Only twelve theaters in the country would screen the film and an official premiere in New York City did not happen until 10 years after completion. After filming, in 1957 director Herbert Biberman was questioned by the House Committee on Un-American Activities for Communist ties. He refused their questions and spent time in a federal prison. Jerrico, Biberman, Ruvueltas and actors Will Geer and Michael Wilson were part of the Hollywood blacklist during the Era of McCarthyism. The film itself was blacklisted, denounced by the United States House of Representatives, and was boycotted by the American Legion.

In 2004, on the 50th anniversary of the making of the movie, the film was inducted to the Library of Congress National Film Registry for posterity as one of the top 100 films representing Americana.
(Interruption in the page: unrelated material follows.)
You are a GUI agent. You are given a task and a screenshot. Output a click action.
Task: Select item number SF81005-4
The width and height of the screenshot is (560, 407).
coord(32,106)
Ellen R. Baker wrote a book about the two-year strike and the film production called On Strike and On Film.

==Preservation==
Juntos de la Union is a society for the preservation of The Mine Mill and Smelter Workers Local 890 headquarters located in Bayard, New Mexico. The group was founded by Hueteotil Lopez of Silver City, New Mexico and has proposed that the Union Hall be recognized as a National Historic Landmark on the National Register of Historic Places.

Juntos de la Union has secured a letter of support for the proposal from retired U.S. Senator Jeff Bingaman of the Second New Mexico Congressional District. The Wisconsin Labor History Society and the City of Bayard, New Mexico Town Council has submitted letters of support as well.

In October 2014 the Local 890 Union, one of the longest running unions in the country was disbanded by vote of the miners working now under Freeport-McMoRan.

Local Silver City artist Fred Barraza with the support of the Mimbres Region Arts Council painted a mural of a photograph of the Ladies Auxiliary 290 that spans the side of the Union Hall.